Звонок зазвонил, захлебываясь, надрываясь. В дверь бешено забарабанили кулаки. Это были Васькины кулаки, тут не было никакого сомнения.

"Как ребятам про Веснушку сказать? Они, конечно, решат, что им только снится и все такое… Эх, надо было их заранее предупредить…"

Катя открыла дверь.

— Ребята, честное слово, вам это не снится… Я вам потом объясню… — начала Катя и оглянулась.

На подоконнике никого не было. Ни Веснушки, ни Кота Ангорского.

Так, пустой белый подоконник с дыркой, замазанной пластилином.

— Что же будем делать, ребята? Может, с дядей Федей посоветоваться? — растерянно сказала Катя. — Он — рыжий! То есть я хочу сказать: он хороший!

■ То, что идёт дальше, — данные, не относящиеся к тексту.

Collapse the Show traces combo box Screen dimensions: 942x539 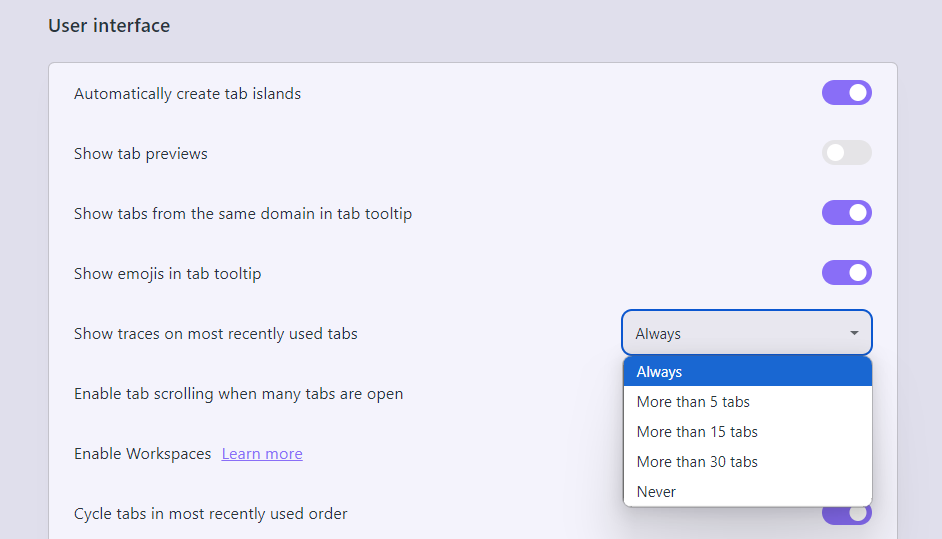tap(747, 333)
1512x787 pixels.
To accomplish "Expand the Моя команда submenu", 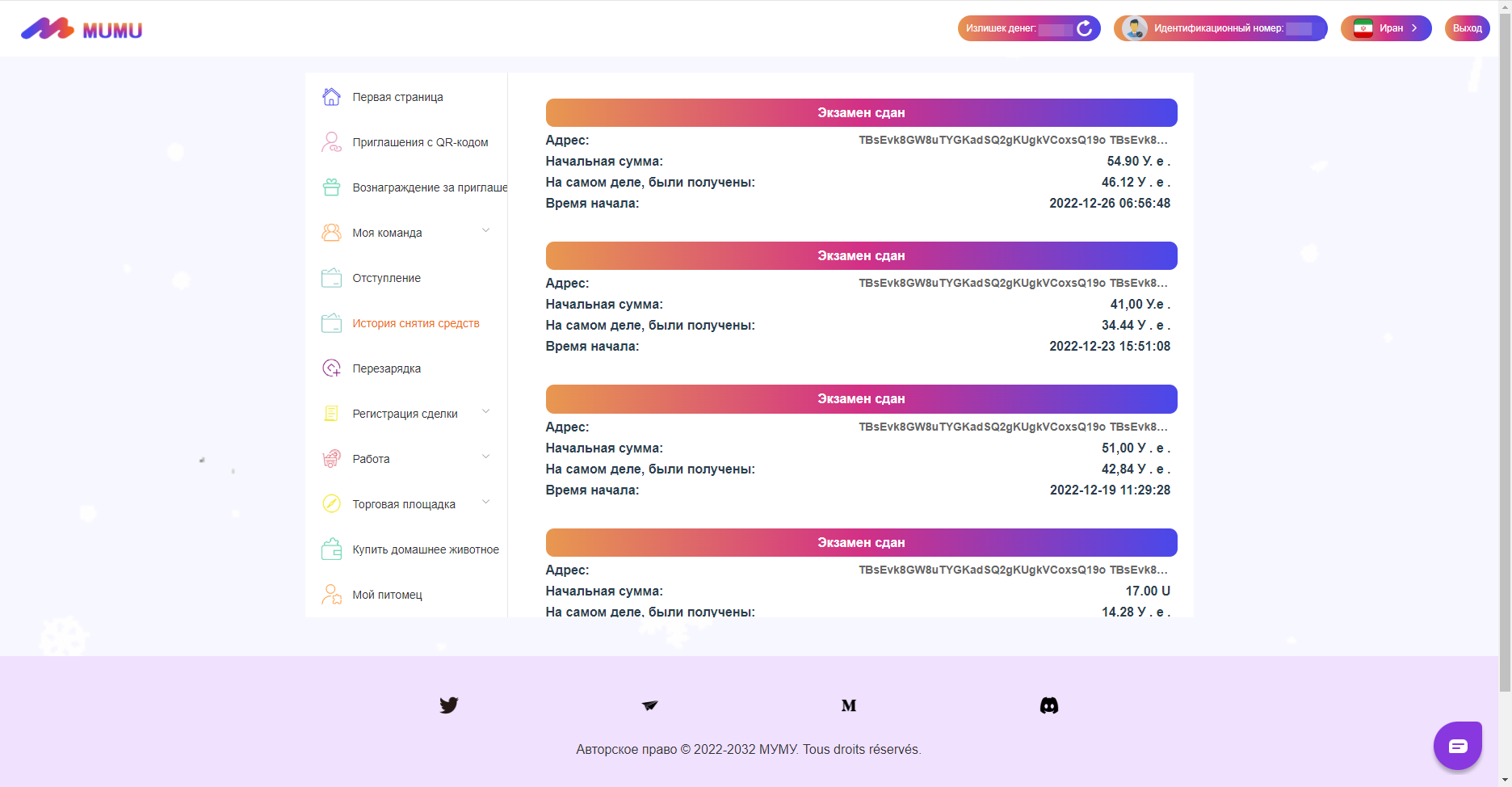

— Точно, — завопил Васька. — Я вчера за хлебом тащился, а дядя Федя меня на своем «Москвиче» до булочной подкинул. Раз — и булочная!

Глава 28. Не топите благородных, милых собак!

Теплый, мягкий вечер опустился на город.

Весна уже напоила листья зеленым молоком. Теперь листва стала гуще, темней, уже научилась шелестеть под ветром.

Улицы были полны народа.

Многие шли быстро, окончив свои дела, торопились по домам. Другие, наоборот, вышли прогуляться и шли медленно, не спеша, рассматривая изумрудную листву, окружавшую фонари.

— Что это?! — в удивлении пробормотал милиционер Прохоров Семен Васильевич, который стоял на том самом перекрестке, где обычно дежурил Василий Семенович.

Действительно, было чему удивиться.

На высоком здании гостиницы, как всегда ярко и внушительно, сияли оранжевые неоновые буквы:

ГРАЖДАНЕ,

СОБЛЮДАЙТЕ ПРАВИЛА УЛИЧНОГО ДВИЖЕНИЯ

Семен Васильевич всегда с удовольствием читал эти яркие оранжевые слова.

Но на этот раз под привычными четкими буквами светили, дрожа и кривясь, еще какие-то тонкие, как волосок, буквы.

И если прочесть все вместе, то получалось что-то уж совсем странное и непонятное:

ГРАЖДАНЕ,

СОБЛЮДАЙТЕ ПРАВИЛА УЛИЧНОГО ДВИЖЕНИЯ

И НЕ ТОПИТЕ БЛАГОРОДНЫХ, МИЛЫХ СОБАК

— Н-да… — в недоумении протянул Семен Васильевич. — Однако…

— Ах! — воскликнула молодая — девушка в короткой красной юбке и с испугом подхватила на руки белого пушистого песика, который мелко семенил рядом с ней.

Если бы через полчаса вы очутились на соседней площади, вы бы удивились не меньше.

Толпа народа собралась на углу и, затаив дыхание, читала удивительную световую рекламу:

ПЕЙТЕ ФРУКТОВЫЕ СОКИ

И НЕ ТОПИТЕ БЛАГОРОДНЫХ, МИЛЫХ СОБАК

— Что такое? — в недоумении развел руками пожилой человек с аккуратной бородкой. — Какие соки? Какие собаки? Кого пить и кого топить?

Он с обиженным и сердитым видом стал оглядываться по сторонам, словно требуя, чтобы все стоявшие вокруг тут же кинулись объяснить ему, что все то значит.

— Э… постой-ка! — парень в спортивной куртке ухватил за плечо худенького мальчишку, который держал на поводке большую овчарку, черную, с беловатыми подпалинами. — Куда это ты идешь? Уж не надумал ли ты, а?